The rationale for BVCM is that:
- companies should be thinking about their role in the global net-zero transition, beyond abating their own emissions
- companies that do not take clear, credible climate action today – and go beyond commitments, to delivering on targets in line with the goals of the Paris Agreement – risk having their corporate reputation hit
- there are important sources of emissions outside corporate value chains, such as those linked to subsistence agriculture
- government policies are not yet sufficiently ambitious to deliver a 1.5°C future
In this way, a company would not be purchasing J-REDD+ credits to offset its own emissions. Instead, it would decarbonize its own value chain and use the purchased J-REDD+ credits to demonstrate that it is making a contribution beyond its own value chain.
This concept is being advocated by the Science Based Targets initiative (SBTi), widely considered to be the main driver of high-integrity, net-zero targets. SBTi states:
“Companies should take action or make investments outside their own value chains to mitigate GHG emissions in addition to their near-term and long-term science-based targets. Examples include purchasing high-quality, jurisdictional REDD+ carbon credits that support countries in raising the ambition on – and, in the long-term, achieving – their nationally determined contributions.”

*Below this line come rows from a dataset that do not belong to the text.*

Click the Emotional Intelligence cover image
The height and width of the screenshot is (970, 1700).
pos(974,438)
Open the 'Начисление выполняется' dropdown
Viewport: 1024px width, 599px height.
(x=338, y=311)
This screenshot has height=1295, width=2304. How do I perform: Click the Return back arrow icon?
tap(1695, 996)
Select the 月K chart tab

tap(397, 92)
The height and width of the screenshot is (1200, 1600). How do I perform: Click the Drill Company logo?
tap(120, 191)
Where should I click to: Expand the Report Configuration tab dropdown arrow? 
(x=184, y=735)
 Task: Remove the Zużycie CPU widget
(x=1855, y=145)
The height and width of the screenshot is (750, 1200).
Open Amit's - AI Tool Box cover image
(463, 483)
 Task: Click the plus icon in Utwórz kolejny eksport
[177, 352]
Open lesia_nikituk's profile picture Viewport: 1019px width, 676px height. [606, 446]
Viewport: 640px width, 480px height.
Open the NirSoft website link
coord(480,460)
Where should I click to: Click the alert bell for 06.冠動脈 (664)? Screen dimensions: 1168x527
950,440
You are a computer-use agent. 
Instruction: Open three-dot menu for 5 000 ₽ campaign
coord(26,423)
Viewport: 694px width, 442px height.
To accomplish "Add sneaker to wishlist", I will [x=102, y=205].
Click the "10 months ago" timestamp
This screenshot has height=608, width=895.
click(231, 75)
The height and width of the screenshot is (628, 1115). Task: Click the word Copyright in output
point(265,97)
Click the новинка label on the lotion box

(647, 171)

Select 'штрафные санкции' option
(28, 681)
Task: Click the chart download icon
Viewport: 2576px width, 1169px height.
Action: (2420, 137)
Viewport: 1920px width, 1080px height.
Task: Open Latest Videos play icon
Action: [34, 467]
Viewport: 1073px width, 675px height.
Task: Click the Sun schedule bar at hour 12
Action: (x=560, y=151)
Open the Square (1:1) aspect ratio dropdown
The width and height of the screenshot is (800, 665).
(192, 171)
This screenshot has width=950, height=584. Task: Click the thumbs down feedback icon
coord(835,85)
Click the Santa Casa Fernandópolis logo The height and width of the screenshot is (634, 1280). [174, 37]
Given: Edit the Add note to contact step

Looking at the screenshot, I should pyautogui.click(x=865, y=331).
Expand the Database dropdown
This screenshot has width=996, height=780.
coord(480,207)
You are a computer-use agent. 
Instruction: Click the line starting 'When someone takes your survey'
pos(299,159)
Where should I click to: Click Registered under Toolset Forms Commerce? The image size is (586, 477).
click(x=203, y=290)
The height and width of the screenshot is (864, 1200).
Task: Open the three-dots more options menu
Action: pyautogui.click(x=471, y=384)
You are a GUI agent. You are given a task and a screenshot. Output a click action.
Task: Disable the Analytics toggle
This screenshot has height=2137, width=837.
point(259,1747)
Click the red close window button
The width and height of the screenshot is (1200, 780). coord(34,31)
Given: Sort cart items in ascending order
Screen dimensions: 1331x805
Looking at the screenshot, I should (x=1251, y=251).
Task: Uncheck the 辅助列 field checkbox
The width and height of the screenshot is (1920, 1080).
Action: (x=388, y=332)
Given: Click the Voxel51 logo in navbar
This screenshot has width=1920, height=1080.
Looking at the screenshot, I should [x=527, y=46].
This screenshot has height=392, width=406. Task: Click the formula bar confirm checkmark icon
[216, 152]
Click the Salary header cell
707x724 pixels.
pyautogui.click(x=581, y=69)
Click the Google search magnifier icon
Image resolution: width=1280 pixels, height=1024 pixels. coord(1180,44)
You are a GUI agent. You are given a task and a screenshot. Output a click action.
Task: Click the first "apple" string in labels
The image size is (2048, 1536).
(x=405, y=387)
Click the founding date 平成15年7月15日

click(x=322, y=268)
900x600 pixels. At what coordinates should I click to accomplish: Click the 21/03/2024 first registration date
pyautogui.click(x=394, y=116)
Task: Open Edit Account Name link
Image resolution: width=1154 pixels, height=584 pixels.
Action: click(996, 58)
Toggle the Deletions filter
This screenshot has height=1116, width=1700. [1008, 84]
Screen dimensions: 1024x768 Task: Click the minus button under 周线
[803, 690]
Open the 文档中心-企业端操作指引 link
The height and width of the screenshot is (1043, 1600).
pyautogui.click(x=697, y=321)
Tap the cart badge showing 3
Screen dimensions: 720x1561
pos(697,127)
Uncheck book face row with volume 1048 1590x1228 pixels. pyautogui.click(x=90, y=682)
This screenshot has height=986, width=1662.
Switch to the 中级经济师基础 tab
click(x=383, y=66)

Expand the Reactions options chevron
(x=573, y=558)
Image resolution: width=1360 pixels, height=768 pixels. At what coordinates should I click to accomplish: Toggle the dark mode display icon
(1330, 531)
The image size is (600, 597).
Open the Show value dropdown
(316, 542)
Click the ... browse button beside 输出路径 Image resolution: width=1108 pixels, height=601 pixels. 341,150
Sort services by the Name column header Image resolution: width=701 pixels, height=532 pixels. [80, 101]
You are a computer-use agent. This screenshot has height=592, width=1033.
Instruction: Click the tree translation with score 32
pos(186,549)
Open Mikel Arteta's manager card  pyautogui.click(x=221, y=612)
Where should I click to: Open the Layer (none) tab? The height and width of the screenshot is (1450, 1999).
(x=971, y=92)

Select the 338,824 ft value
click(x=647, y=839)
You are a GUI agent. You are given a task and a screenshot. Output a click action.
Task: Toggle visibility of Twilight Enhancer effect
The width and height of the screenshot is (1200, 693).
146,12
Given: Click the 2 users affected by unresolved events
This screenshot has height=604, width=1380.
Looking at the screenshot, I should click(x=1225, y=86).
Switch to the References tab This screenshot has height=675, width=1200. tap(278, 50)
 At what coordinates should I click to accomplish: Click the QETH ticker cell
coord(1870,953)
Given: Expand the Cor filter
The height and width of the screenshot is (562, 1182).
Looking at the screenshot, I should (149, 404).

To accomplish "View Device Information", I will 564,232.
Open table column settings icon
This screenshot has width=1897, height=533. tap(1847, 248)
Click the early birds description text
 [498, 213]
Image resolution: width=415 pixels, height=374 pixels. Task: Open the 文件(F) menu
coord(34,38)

BVCM is perfect for forests. When J-REDD+ credits are not being used to offset actual value-chain emissions but are being claimed as a “climate contribution,” debates such as whether to use emissions reductions versus carbon removals become moot. It also makes the inherent risks (permanence, baselines) more acceptable and questions such as who owns the carbon rights under J-REDD+ more manageable, as a tradeable, commoditized asset is not created.
It is not yet clear if there is a demand for BVCM, but a strong case can be built if BVCM claims are recognized and rewarded. An analysis conducted by Systemiq for SBTi in 2021 found that almost 70% of surveyed companies felt that the private sector should be doing more than abatement of value chain emissions.
If BVCM climate contributions take off, we may finally have found a role that carbon markets can play in preserving forests – and a way to reward tropical-forest developing countries if they can halt deforestation by 2030.